The Corps was by no means so thoroughly organised as the artillery of the Transvaal. There was no division into batteries, the guns being entrusted to the care of any commando which "liked to have a gun with it."[76] Yet there was considerable esprit de corps amongst the gunners, who maintained their material, as well as their discipline, in surprisingly good order considering the lack of officers, and the general slovenliness of their surroundings. The conditions of service for the men were the same as those which obtained in the Transvaal Corps.
The Corps also possessed a small but efficient telegraph section. The barracks, at Bloemfontein, compared most unfavourably with the fine buildings which housed the Transvaal artillery at Pretoria.
NUMBERS OF THE BOER FORCES.
Uncertainty of Boer figures.
Figures of exact accuracy are, and must be for ever, unobtainable, for none of the data from which they could be compiled were either precisely recorded, or can be remembered. The Field Cornets' books, and consequently the State lists, of those liable to service were all alike full of errors and discrepancies. The statistical machinery of the Republics, too primitively, and it may be added too loosely, managed to be equal to the work of even a complete census in time of peace, made no attempt to cope with the levy which crowded around the Field Cornets in every market place at the issue of the Ultimatum in October, 1899. Muster rolls of even those actually and officially present in the field do not exist. Only one leader in either Republican army ventured to call a roll of his command, and the loud discontent of the burghers, scandalised at the militarism of the proceeding, did not encourage other officers to follow his example.
Total engaged.
The estimate, however, of 87,365, has been arrived at after the collation of so much independent testimony, that it may be taken as fairly accurate.[77]
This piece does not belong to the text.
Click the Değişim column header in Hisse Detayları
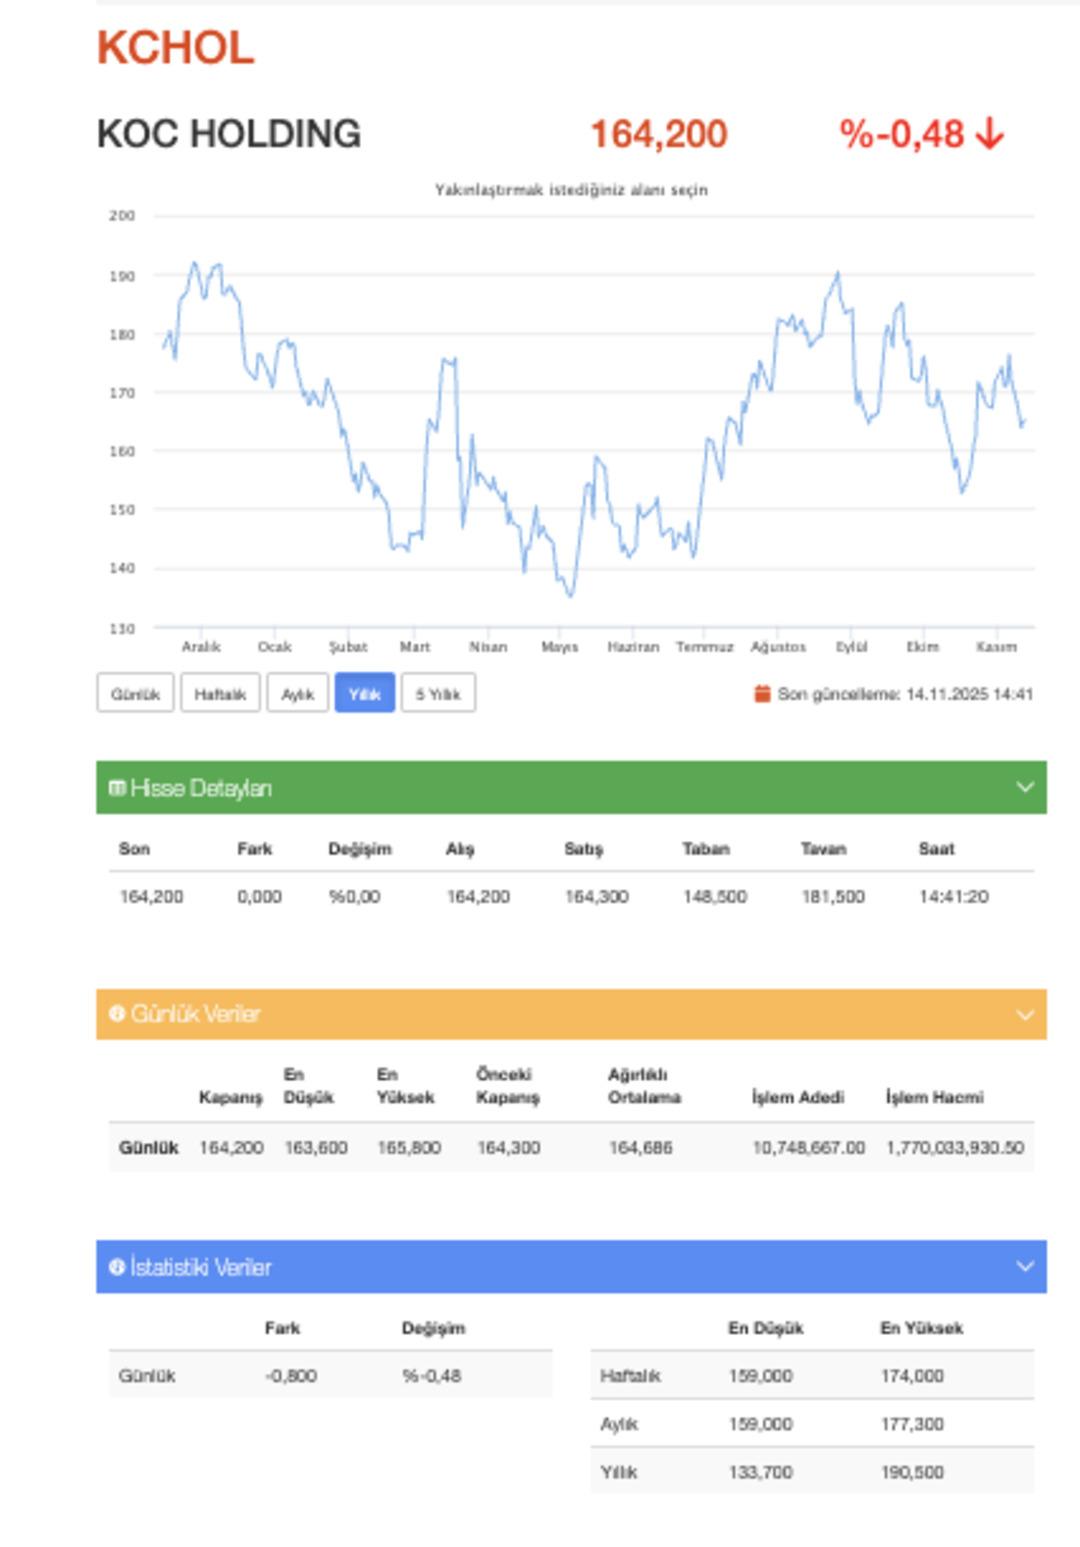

The grand total does not, of course, represent the number of men in the field at any one time. It is an estimate of the numbers of all who bore arms against the British troops at any time whatever during the campaign. The Boer army numerically was the most unstable known to history,[78] varying in strength as it varied in fortune in the field, varying even with the weather, or with that mercurial mental condition of which, in irregular forces, the numbers present at the front best mark the barometer. Those numbers, even in the heroic stages of the campaign, ranged from about 55,000 men to 15,000, with every intermediate graduation. It is impossible to trace the vicissitudes of an army which lost, regained, then lost again fifty per cent. of its strength within a week. Nor is a periodic enumeration of vital military interest. With the Boers the numbers actually present in the fighting line were not, as with European troops, the measure of their effective force. For the Boer, whether as absentee at his farm, or wandering demoralised over the veld, was often little less a portion of the strength of his side than his comrade who happened to be lying alert in a shelter trench at the same moment. He intended to fight again; and instances were not wanting of parties of burghers, thus deserting their proper front, being attracted by the sound or the news of fighting in a totally different direction, and riding thither to form a reinforcement, as little expected upon the new battle ground by their friends as by their enemies.